[Entries on where items appear]
▶
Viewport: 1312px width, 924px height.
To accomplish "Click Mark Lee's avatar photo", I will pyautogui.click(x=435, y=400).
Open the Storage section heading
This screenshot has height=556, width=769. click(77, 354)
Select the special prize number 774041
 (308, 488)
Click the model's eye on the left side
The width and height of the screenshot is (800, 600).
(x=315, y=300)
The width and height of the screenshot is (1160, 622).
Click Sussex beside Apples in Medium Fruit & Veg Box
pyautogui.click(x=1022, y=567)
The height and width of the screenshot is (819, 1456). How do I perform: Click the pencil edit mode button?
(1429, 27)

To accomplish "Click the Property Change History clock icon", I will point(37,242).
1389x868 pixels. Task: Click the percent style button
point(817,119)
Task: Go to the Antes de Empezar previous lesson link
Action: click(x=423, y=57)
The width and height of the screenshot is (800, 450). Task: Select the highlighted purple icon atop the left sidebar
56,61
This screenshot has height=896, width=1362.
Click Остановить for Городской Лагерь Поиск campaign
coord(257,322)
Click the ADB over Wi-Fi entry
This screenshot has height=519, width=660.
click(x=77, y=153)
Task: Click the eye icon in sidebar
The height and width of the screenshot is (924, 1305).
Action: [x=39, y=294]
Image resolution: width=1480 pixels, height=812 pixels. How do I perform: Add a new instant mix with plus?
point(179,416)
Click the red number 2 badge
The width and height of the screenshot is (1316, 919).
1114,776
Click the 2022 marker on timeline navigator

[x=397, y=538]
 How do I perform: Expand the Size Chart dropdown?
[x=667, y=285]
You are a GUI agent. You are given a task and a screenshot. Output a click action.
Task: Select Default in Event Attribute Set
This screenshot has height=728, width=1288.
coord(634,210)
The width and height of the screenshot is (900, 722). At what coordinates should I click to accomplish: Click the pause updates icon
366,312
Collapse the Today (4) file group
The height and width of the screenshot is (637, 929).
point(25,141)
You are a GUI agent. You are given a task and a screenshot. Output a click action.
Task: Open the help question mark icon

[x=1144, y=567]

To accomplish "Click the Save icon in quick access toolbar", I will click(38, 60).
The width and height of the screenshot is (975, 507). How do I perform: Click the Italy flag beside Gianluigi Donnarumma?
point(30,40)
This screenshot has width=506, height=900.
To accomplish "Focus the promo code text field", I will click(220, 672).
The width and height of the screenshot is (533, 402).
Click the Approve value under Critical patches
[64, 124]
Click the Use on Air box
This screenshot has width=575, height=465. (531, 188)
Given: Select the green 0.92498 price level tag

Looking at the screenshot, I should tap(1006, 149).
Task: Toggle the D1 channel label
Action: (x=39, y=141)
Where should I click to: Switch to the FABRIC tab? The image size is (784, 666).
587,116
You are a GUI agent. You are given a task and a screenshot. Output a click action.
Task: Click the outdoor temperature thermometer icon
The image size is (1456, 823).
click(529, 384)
◀
**Your goal**
Rewrite the records from the line with "Collapse the Today (4) file group" up to and including the line with "[x=1144, y=567]", keeping every line. Scale the click coordinates in the answers by 1.75, rounding to whole numbers with halves rounded up.

**Solved exercise**
Collapse the Today (4) file group
The height and width of the screenshot is (637, 929).
point(44,247)
You are a GUI agent. You are given a task and a screenshot. Output a click action.
Task: Open the help question mark icon

[x=2002, y=992]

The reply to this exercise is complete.